There’s now a folder open called windows but it’s empty…

Thanks for your help Mark

OK it’s already mounted, can you send the output from:

mount

sorry for the delay, other things became more urgent

here’s mount…

eleanor@eleanor-Dell-DM061:~$ mount
/dev/sda1 on / type ext4 (rw,errors=remount-ro,commit=0)
proc on /proc type proc (rw,noexec,nosuid,nodev)
none on /sys type sysfs (rw,noexec,nosuid,nodev)
fusectl on /sys/fs/fuse/connections type fusectl (rw)
none on /sys/kernel/debug type debugfs (rw)
none on /sys/kernel/security type securityfs (rw)
none on /dev type devtmpfs (rw,mode=0755)
none on /dev/pts type devpts (rw,noexec,nosuid,gid=5,mode=0620)
none on /dev/shm type tmpfs (rw,nosuid,nodev)
none on /var/run type tmpfs (rw,nosuid,mode=0755)
none on /var/lock type tmpfs (rw,noexec,nosuid,nodev)
none on /var/lib/ureadahead/debugfs type debugfs (rw,relatime)
/dev/sdb2 on /windows type fuseblk (rw,nosuid,nodev,allow_other,blksize=4096,default_permissions)
binfmt_misc on /proc/sys/fs/binfmt_misc type binfmt_misc (rw,noexec,nosuid,nodev)
gvfs-fuse-daemon on /home/eleanor/.gvfs type fuse.gvfs-fuse-daemon (rw,nosuid,nodev,user=eleanor)

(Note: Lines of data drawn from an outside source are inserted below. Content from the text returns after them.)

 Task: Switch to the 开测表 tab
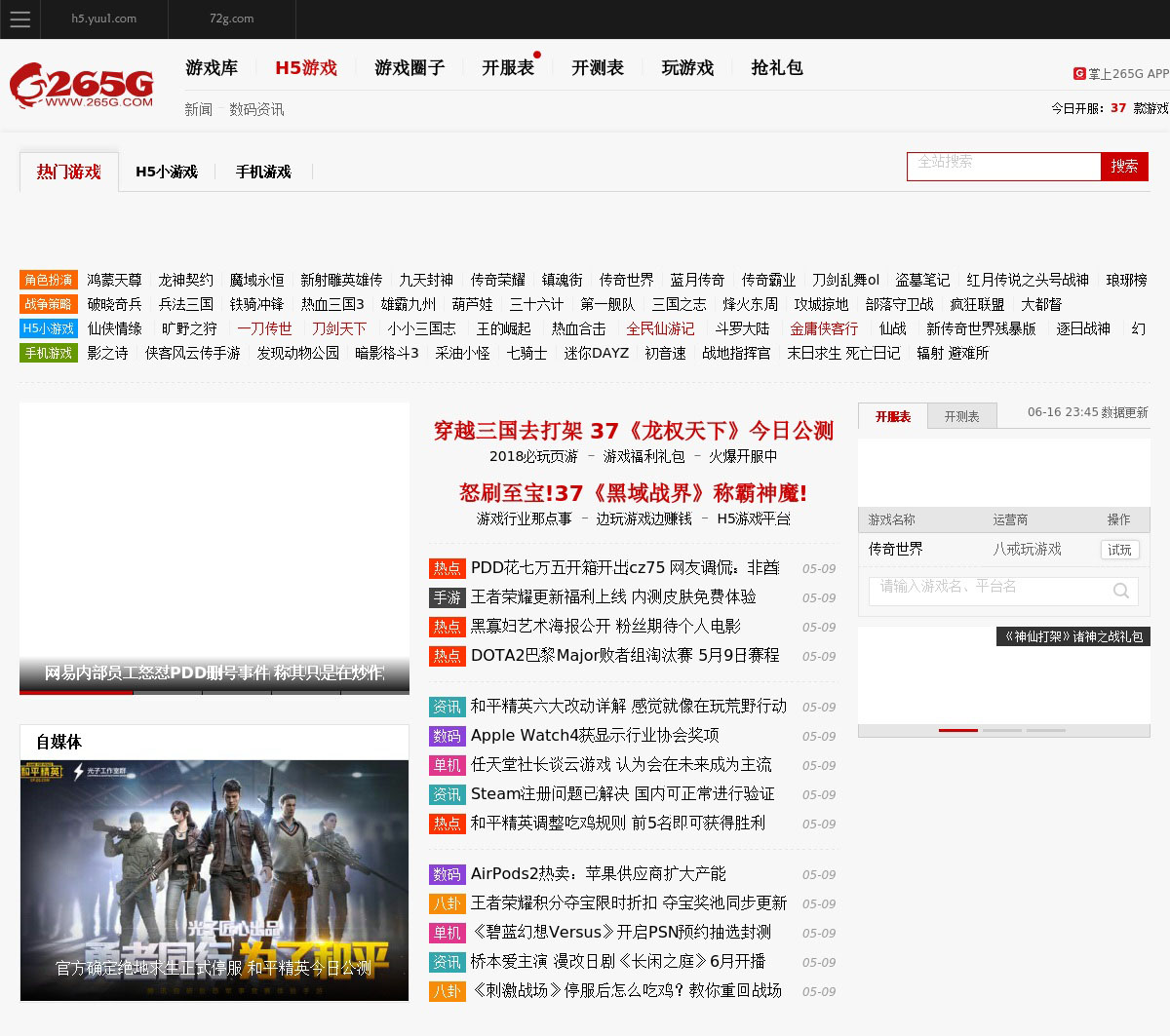point(961,416)
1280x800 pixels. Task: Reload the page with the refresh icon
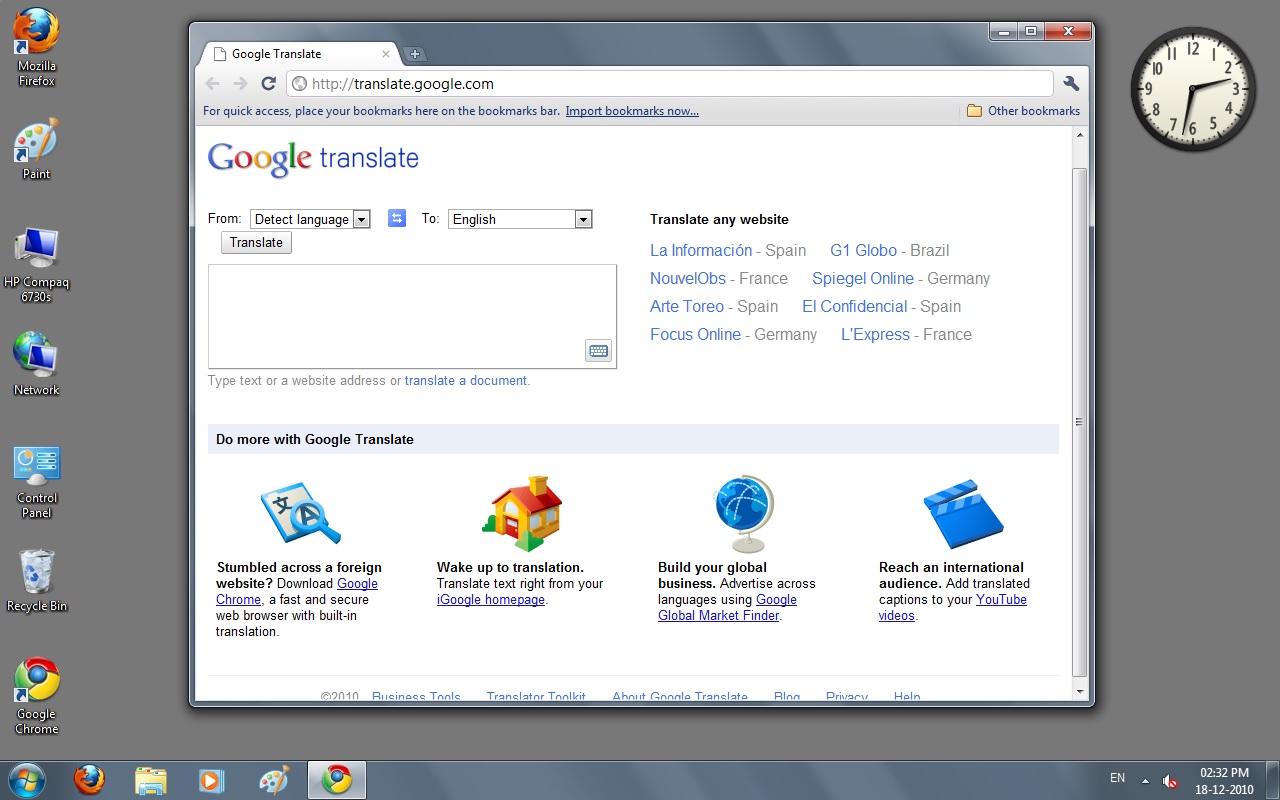268,84
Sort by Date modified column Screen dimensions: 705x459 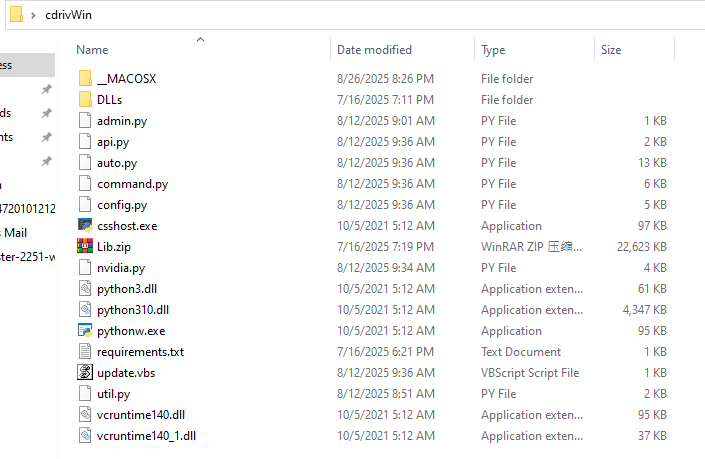pos(374,50)
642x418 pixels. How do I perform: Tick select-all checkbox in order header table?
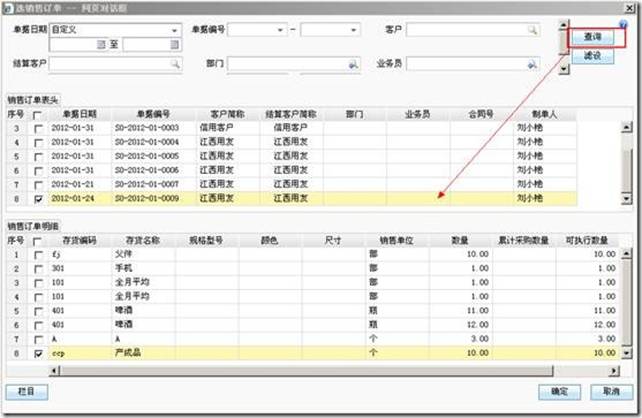coord(38,115)
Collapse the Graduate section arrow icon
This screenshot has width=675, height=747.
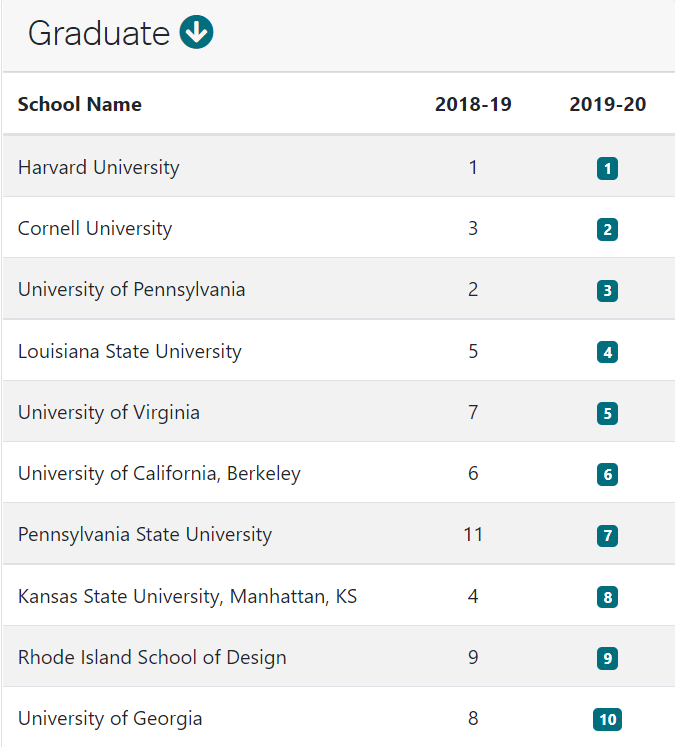pyautogui.click(x=196, y=33)
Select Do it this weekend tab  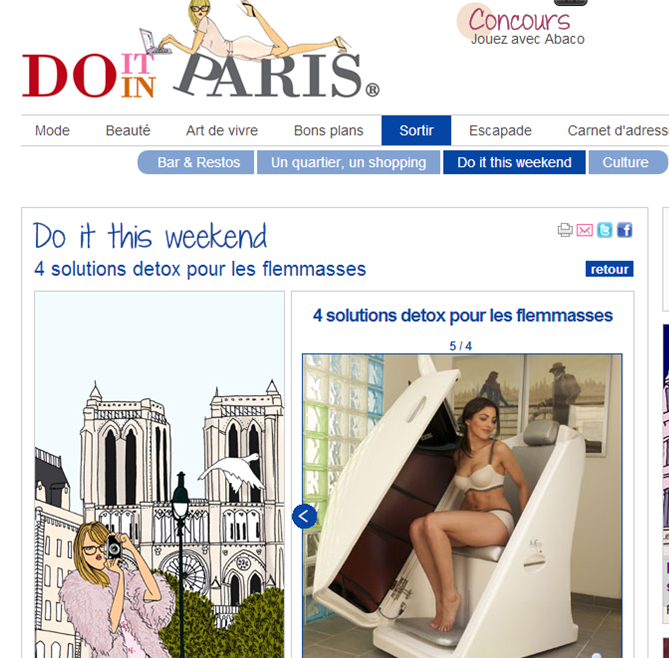514,162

your Windows partition is mounted as /windows
so to access it (read/write)

sudo nautilus /windows

ignore any errors in the terminal, theses are only because you haven’t got samba installed/set up

That does the trick.
What is samba? would it be useful for the future?

Thanks for your help.
Elle

Samba is the standard Linux/UNIX <—> Windows interoperability suite of programs… for networking Linux/UNIX <—> Windows.